The distributional effects of trade: Theory and evidence from the United States
In this seminar, Dr Xavier Jaravel will discuss whether the gains from trade are unequally distributed in US society.
Based on a joint paper with Kirill Borusyak from Harvard University, this seminar presents new evidence on the distributional effects of trade on education groups in the US through both consumer prices (expenditure channel) and wages (earnings channel). The analysis, guided by a simple quantitative trade model, leverages linked data sets that cover the entire US economy and include detailed spending data on consumer packaged goods and automobiles.
First, the speaker will show that the expenditure channel is distributionally neutral due to offsetting forces. College graduates spend more on services, which are largely non-traded. However, their spending on goods is skewed towards industries, firms and brands with higher import content.

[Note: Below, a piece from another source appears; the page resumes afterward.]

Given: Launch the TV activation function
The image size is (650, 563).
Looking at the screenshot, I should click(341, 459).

Second, on the earnings side, findings show that college graduates work in industries that are less exposed to import competition, export more, are more income-elastic, and use fewer imported inputs. The first three forces cause trade liberalisations to favour college graduates; the fourth has the opposite effect.

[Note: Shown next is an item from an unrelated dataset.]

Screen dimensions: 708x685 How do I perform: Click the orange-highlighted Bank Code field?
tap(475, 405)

Finally, the speaker will combine and quantify the expenditure and earnings channels using the model. A 10% reduction of all import and export barriers generates a modest increase in inequality between education groups, primarily due to the earnings channel. Welfare gains are 16% higher for college graduates, whose real income increases by 2.02% compared to 1.74% for individuals without a college degree. Reductions of import barriers with China have qualitatively similar implications.